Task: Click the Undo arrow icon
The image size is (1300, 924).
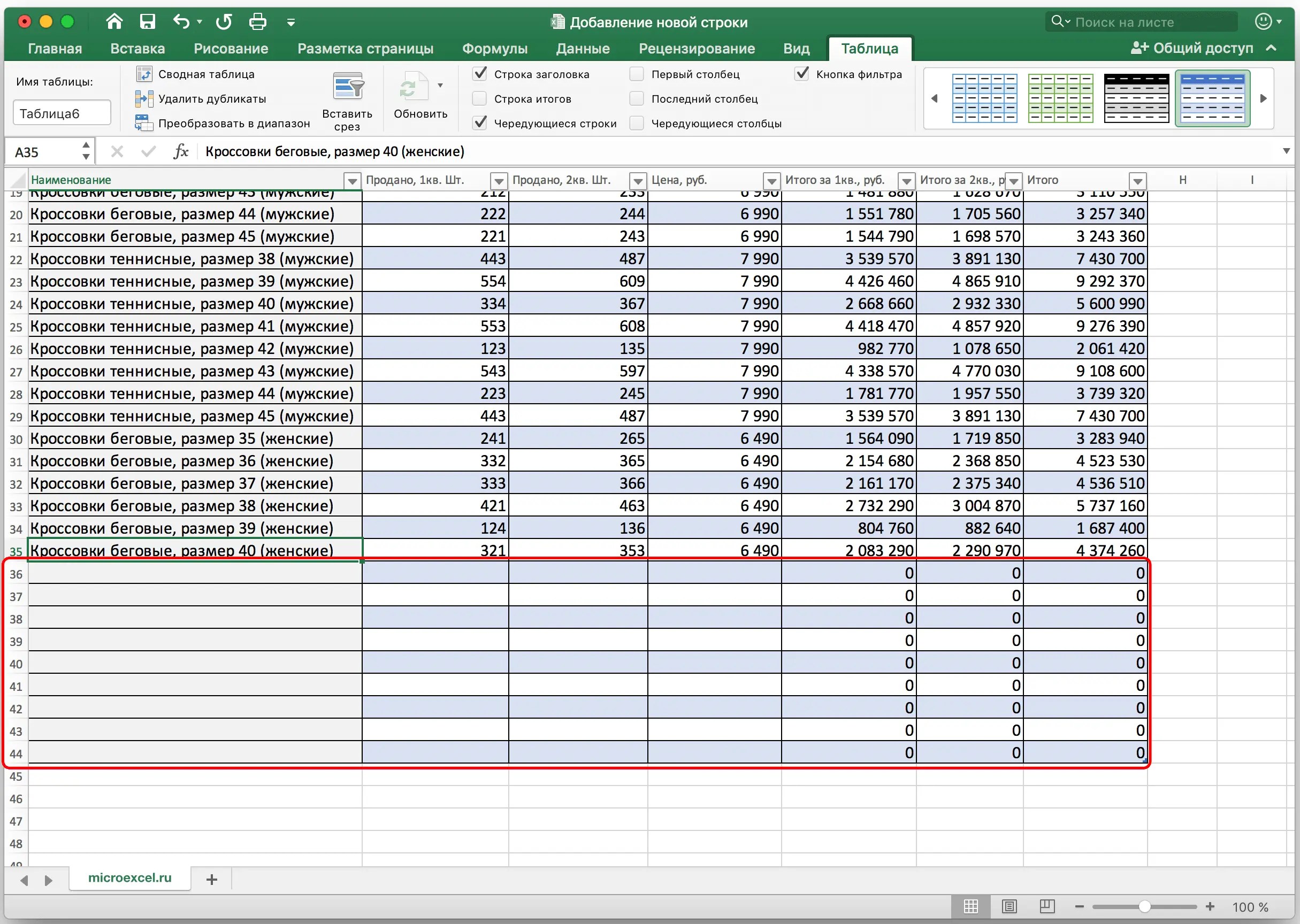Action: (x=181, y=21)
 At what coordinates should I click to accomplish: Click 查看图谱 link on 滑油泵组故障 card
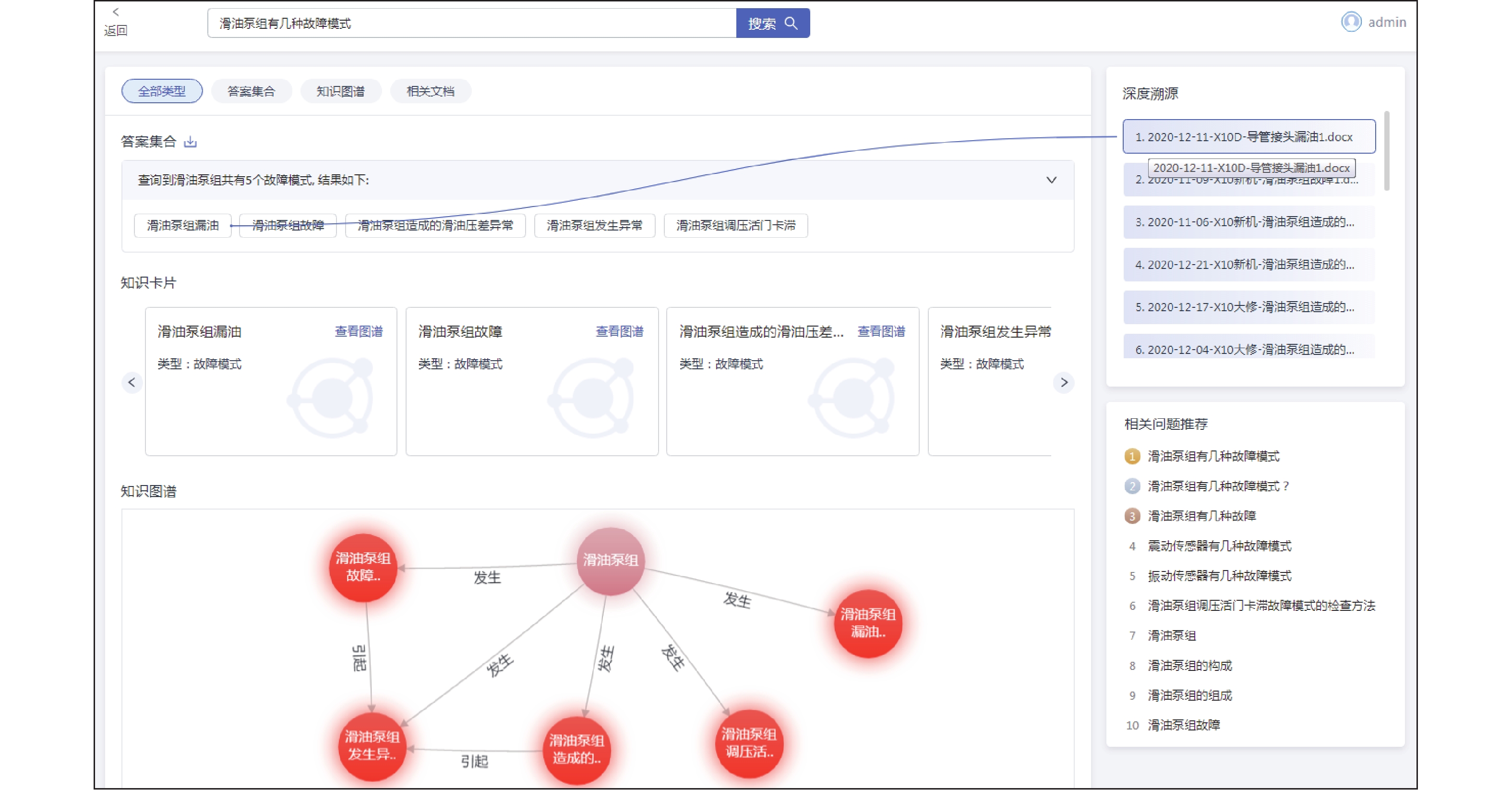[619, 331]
• • • • • • •
-- Your instructions --
The records must be copied with no word altered, and without their pictures.

-- The completed task --
Task: Click the Undo arrow icon
The image size is (1300, 924).
Action: (x=181, y=21)
 At what coordinates should I click to accomplish: Click 查看图谱 link on 滑油泵组故障 card
[619, 331]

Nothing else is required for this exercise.